Repeat the lines from the one containing "[vinea-fr 360x240] (432, 1013)" through the last line of the data, exactly, pictures omitted.

(Stored data)
*-*-*

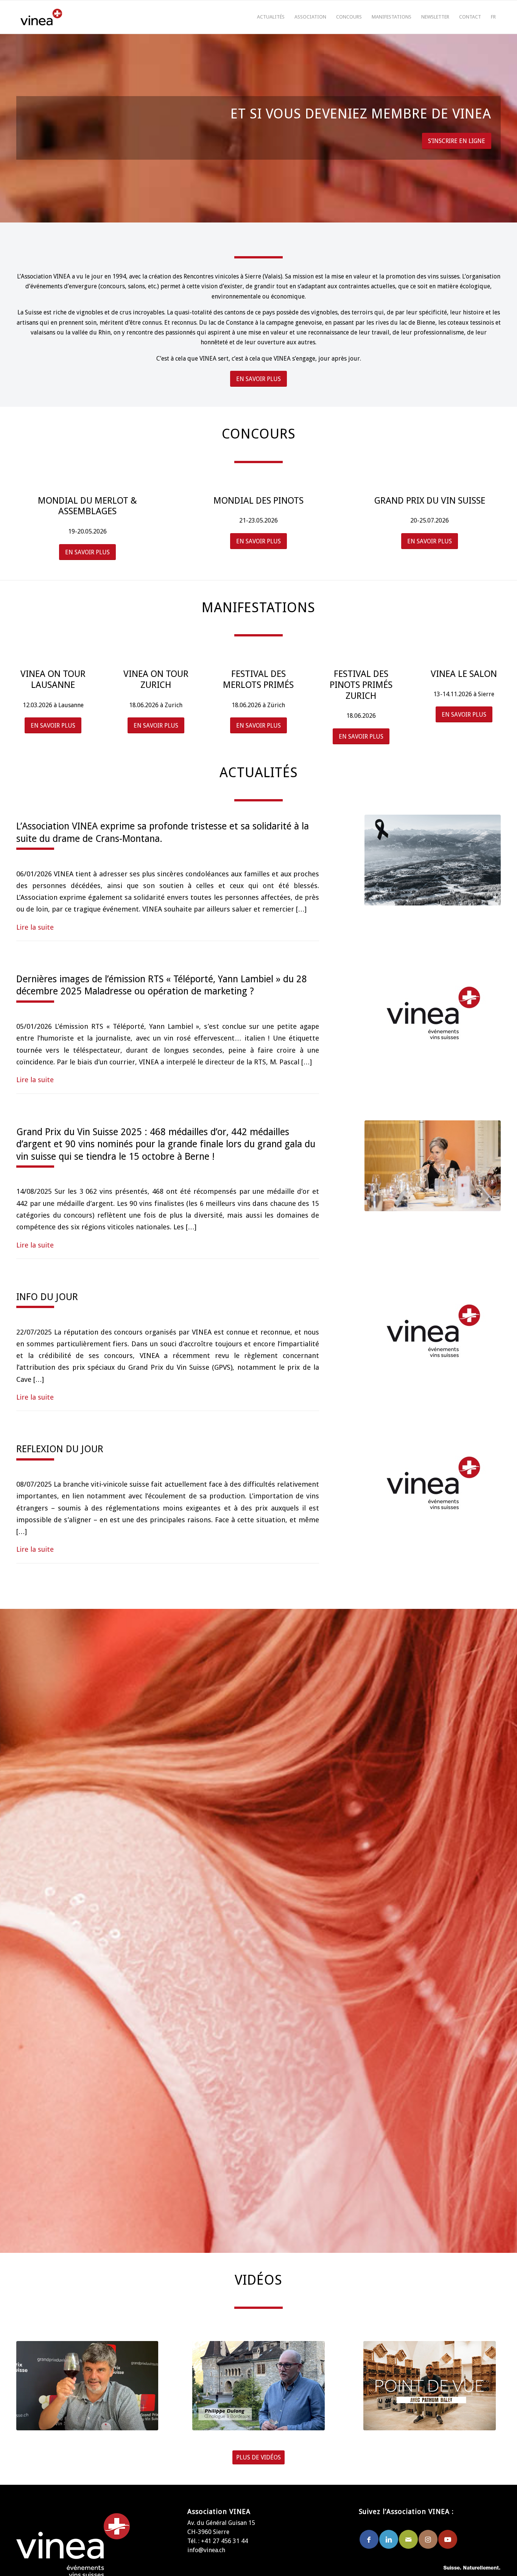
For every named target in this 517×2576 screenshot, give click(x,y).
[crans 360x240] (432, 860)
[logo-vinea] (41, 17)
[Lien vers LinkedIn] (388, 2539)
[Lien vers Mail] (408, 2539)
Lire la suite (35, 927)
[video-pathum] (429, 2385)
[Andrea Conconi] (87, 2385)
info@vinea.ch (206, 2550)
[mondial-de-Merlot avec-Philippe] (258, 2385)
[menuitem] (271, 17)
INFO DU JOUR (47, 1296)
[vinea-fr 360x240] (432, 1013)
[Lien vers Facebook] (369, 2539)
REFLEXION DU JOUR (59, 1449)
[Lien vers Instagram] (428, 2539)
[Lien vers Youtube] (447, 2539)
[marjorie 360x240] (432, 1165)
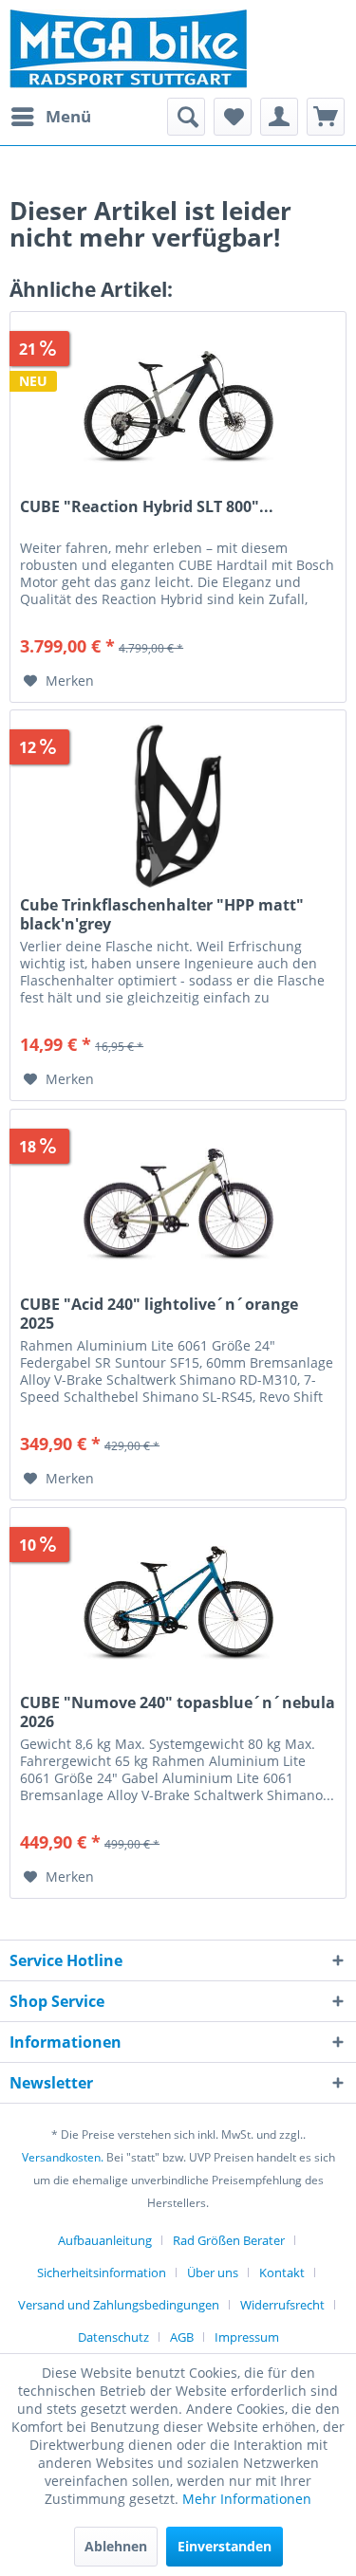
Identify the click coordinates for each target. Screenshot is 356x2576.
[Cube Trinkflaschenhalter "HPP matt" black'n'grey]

*-*-*

--- SOLUTION ---
[vinea-fr 360x240] (432, 1013)
[Lien vers Facebook] (369, 2539)
REFLEXION DU JOUR (59, 1449)
[Lien vers Instagram] (428, 2539)
[Lien vers Youtube] (447, 2539)
[marjorie 360x240] (432, 1165)
Identify the click coordinates for each target. Screenshot is 356x2576.
[Cube Trinkflaschenhalter "HPP matt" black'n'grey]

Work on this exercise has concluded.